#### Passage given
The SDE you provided is one of the few we can explicitly solve. I'll talk about Geometric Brownian Motion (GBM) $dX_{t} = \mu X_{t} \,dt + \sigma X_{t} \,dB_{t}$, but as you mentioned in your question, your case is the same when $\mu$ becomes a function of $t$.

You can "multiply" the stochastic differential equation (SDE) in its differential form by $\frac{1}{X_{t}}$ to get $$\frac{1}{X_{t}}dX_{t} = \frac{1}{X_{t}}\mu X_{t} \,dt + \frac{1}{X_{t}}\sigma X_{t} \,dB_{t} $$ and this simplifies to $$ \frac{1}{X_{t}}dX_{t} = \mu \,dt + \sigma \,dB_{t}.$$

Notice that the right hand side no longer depends on $X_{t}$. Now recall Ito's formula for a $C^{2,1}$ function $f(t,x)$ ($C^{2,1}$ means $f$ is twice differentiable in $x$ and once differentiable in $t$). Ito's formula tells us if $X_{t}$ satisfies the previous SDE, then $f(t,X_{t})$ will satisfy:

$$d(f(t,X_{t})) = \frac{\partial f}{\partial t}(t,X_{t}) \,dt + \frac{\partial f}{\partial x}(t,X{t}) \,dX_{t} + \frac{1}{2} \frac{\partial^{2} f}{\partial x^{2}}(t,X_{t}) \,d[X]_{t}$$ where $[X]_{t}$ is the quadratic variation process of $X_{t}$. Notice that in the SDE given to us by Ito's formula, one of the terms on the right hand size is $\frac{\partial f}{\partial x}(t,X{t}) \,dX_{t}$. This almost looks like our $\frac{1}{X_{t}} \,dX_{t}$, which was the left hand side of our original SDE. If we can choose $f(t,X_{t})$ wisely such that these are equal (i.e., such that $\frac{\partial f}{\partial x}(t,X{t})= \frac{1}{X_{t}}$, then we can solve this special SDE.

#### Provided records
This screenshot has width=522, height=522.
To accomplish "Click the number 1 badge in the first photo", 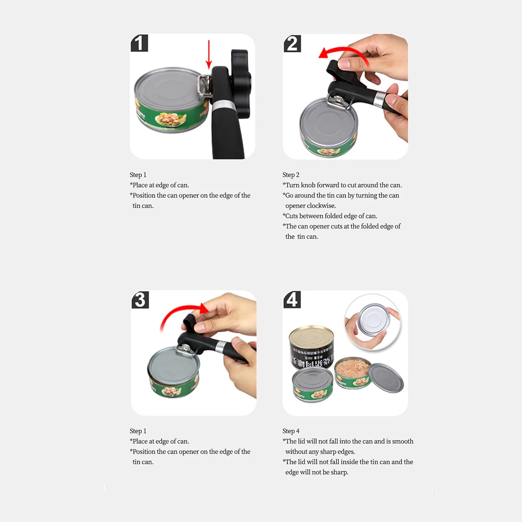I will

==

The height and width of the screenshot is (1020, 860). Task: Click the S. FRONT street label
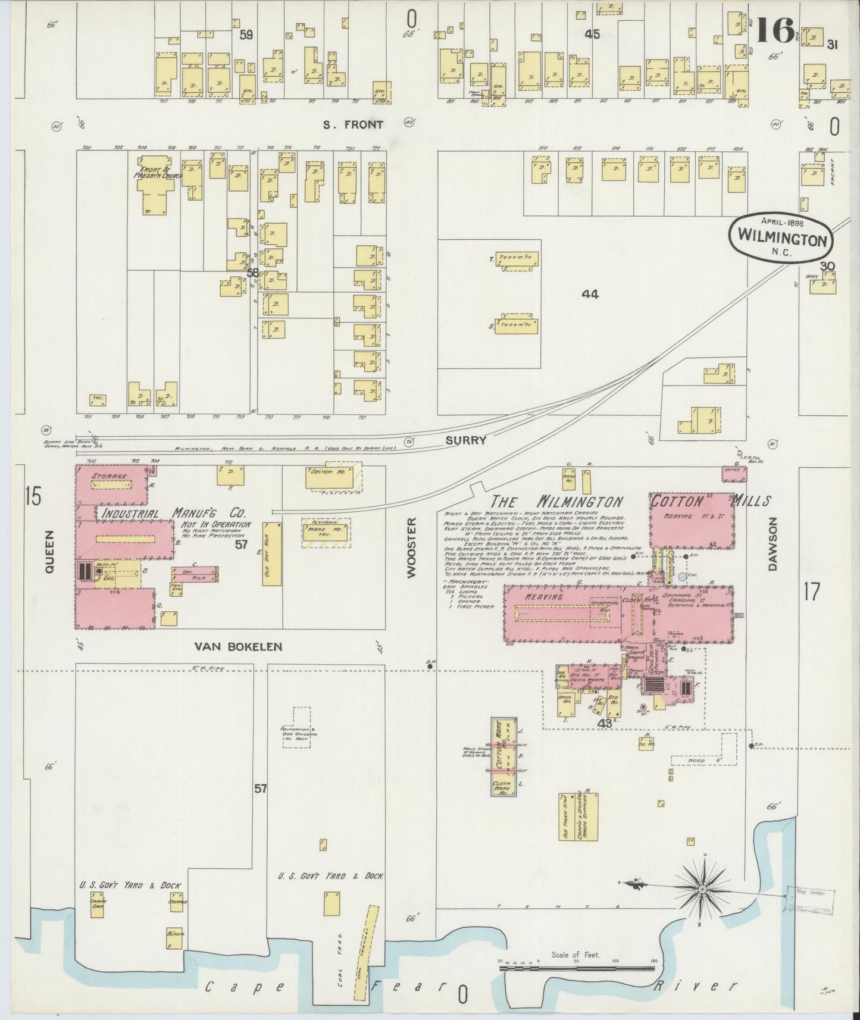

#### To-do list
• 1. Write out, word for word, the part of the passage on Geometric Brownian Motion that opens with the words containing "The SDE you" and closes with "function of $t$.".
• 2. Pick up the passage on Geometric Brownian Motion after its final sentence and carry it forward.
The rows stand apart from the passage on Geometric Brownian Motion and are separate material.

#### Answers for the tasks
• 1.
The SDE you provided is one of the few we can explicitly solve. I'll talk about Geometric Brownian Motion (GBM) $dX_{t} = \mu X_{t} \,dt + \sigma X_{t} \,dB_{t}$, but as you mentioned in your question, your case is the same when $\mu$ becomes a function of $t$.

• 2.
Hopefully you see that we should have $f(t,x) = \ln(x)$ for the above equality to hold. Okay, so since $f$ doesn't depend on $t$, let's call it $f(x)$ to save space. Substituting this $f$ into Ito's formula above gives:

$$d(\ln(X_{t})) = 0 \,dt + \frac{1}{X_{t}} \,dX_{t} - \frac{1}{2} \frac{1}{X_{t}^2} \,d[X]_{t}$$

Hmm... on the right hand side there is conveniently a $\frac{1}{X_{t}} \,dX_{t}$ (which was the whole point! That's why we choose $f$ as we did) and we have an SDE for this already. We have that $\frac{1}{X_{t}}dX_{t} = \mu \,dt + \sigma \,dB_{t}$.

Okay, so solving for $\frac{1}{X_{t}}\,dX_{t}$ in the Ito's formula SDE gives

$$\frac{1}{X_{t}} \,dX_{t} =d(\ln(X_{t})) + \frac{1}{2} \frac{1}{X_{t}^2} \,d[X]_{t} $$

and this allows us to set the right hand side of the above equal to $\mu \,dt + \sigma \,dB_{t}$. So we have $$d(\ln(X_{t})) + \frac{1}{2} \frac{1}{X_{t}^2} \,d[X]_{t} = \mu \,dt + \sigma \,dB_{t}. $$

What is $d[X]_{t}$? If you do the computation, you get $\sigma^{2} X_{t}^{2} \,dt$, so that our equation becomes $$d(\ln(X_{t})) + \frac{1}{2} \sigma^{2} \,dt = \mu \,dt + \sigma \,dB_{t}. $$

This simplifies to $$\ln(X_{t}) = \ln(X_{0}) + \int \limits_{0}^{t}(\mu - \frac{1}{2} \sigma^{2}) \,dt + \int \limits_{0}^{t}\sigma \,dB_{t} $$

so that $X_{t} = X_{0}e^{\int \limits_{0}^{t}(\mu - \frac{1}{2} \sigma^{2}) \,dt + \int \limits_{0}^{t}\sigma \,dB_{t}}$.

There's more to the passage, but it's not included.